The visible sarcophagi should not be treated as a simple family tree. The crypt was looted during the war and early post-war years, coffins were damaged, and remains were desecrated and mixed. Historical and anthropological research identified several individuals, but the unknown woman's name is properly retained as a possibility rather than a fact.
Four concealed metal sarcophagi were found inside concrete platforms in 2014
After the Second World War, the chapel passed to the municipal service. Kretinga Museum later stored old sculptures upstairs while cemetery workers used the basement. The building suffered repeated theft. The local-history museum took responsibility in 1975 and conservators worked here in 1976, yet moisture, weak waterproofing, and insufficient ventilation continued to damage the interior.
In 2014, researchers examined three reinforced-concrete platforms in the crypt that had long been understood merely as plinths for coffins. A camera inserted through drilled openings revealed ornate metal sarcophagi hidden within. Opening the structures that October disclosed four sarcophagi, including burials of Józef, Zofia, and the young Maria; most had already been looted or otherwise damaged.
The chapel was restored in 2001-2004 and comprehensively renewed for museum use in 2017-2018. Old concrete structures were removed, the crypt was repaired, and the conserved sarcophagi of Józef and Zofia returned in 2018. The basement now presents sarcophagi, grave goods, and historical material, while the upper level explains the building, those buried here, and devotional objects from the nineteenth and first half of the twentieth century.
An hour is sufficient for a focused visit, and the Google rating is 4.8
Begin the exterior view from the cemetery path, where the unusual section is easiest to read: a green mound hides the crypt while a tall red-brick volume rises above it. From the permitted route, notice the separate mausoleum entrance, buttresses, window tracery, ornamental band below the eaves, and Neo-Gothic gates belonging to the wider cemetery complex.
Allow 35-60 minutes for the complete exhibition. The approach has gradients, and the crypt and upper chapel occupy different levels, so visitors with reduced mobility should ask the museum in advance which entrance and assistance are available that day. This remains a burial place in an active cemetery: speak quietly, do not touch the sarcophagi, and never photograph mourners.
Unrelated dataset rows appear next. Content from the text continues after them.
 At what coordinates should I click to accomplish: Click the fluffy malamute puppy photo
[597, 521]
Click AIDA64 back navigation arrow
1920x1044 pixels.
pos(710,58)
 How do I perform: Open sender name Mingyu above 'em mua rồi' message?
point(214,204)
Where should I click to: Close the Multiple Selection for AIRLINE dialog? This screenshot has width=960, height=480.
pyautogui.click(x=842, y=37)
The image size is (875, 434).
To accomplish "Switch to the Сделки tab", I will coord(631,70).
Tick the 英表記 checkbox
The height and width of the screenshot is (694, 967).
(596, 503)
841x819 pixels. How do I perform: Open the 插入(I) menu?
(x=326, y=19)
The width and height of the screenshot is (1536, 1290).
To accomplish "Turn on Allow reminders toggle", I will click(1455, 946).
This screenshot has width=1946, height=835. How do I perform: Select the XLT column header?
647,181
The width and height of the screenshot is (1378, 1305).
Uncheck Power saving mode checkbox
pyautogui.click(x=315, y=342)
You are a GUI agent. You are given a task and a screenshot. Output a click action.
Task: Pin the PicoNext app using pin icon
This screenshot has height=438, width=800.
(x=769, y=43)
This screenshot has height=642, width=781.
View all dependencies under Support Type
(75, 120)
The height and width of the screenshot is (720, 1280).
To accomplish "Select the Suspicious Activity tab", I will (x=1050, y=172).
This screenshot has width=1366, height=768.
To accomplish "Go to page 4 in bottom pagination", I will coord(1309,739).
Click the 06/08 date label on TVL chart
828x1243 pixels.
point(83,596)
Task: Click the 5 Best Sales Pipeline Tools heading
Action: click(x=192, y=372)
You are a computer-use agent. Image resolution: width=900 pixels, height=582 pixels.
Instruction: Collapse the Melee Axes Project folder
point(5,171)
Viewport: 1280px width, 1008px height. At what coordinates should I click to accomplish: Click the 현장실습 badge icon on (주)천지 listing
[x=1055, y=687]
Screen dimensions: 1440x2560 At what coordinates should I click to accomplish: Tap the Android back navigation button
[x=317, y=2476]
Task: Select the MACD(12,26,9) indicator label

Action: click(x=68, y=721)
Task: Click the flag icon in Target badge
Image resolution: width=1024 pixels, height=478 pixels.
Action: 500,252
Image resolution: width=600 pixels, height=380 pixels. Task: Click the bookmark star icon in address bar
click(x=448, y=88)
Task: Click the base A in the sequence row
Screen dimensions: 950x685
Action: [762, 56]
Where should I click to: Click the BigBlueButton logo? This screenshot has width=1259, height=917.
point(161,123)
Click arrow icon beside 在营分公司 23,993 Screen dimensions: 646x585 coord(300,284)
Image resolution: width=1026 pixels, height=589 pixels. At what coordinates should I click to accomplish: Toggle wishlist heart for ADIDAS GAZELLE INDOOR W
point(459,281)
On 13 July 2026, Google Maps rated the attraction 4.8 out of 5 from 24 reviews. That exceeds this catalogue's 4.5 threshold, although both score and review count can change. The strongest extended route pairs the chapel with the Tiškevičiai manor and Winter Garden: the palace explains the family's life, while the mausoleum preserves its memory and burial culture.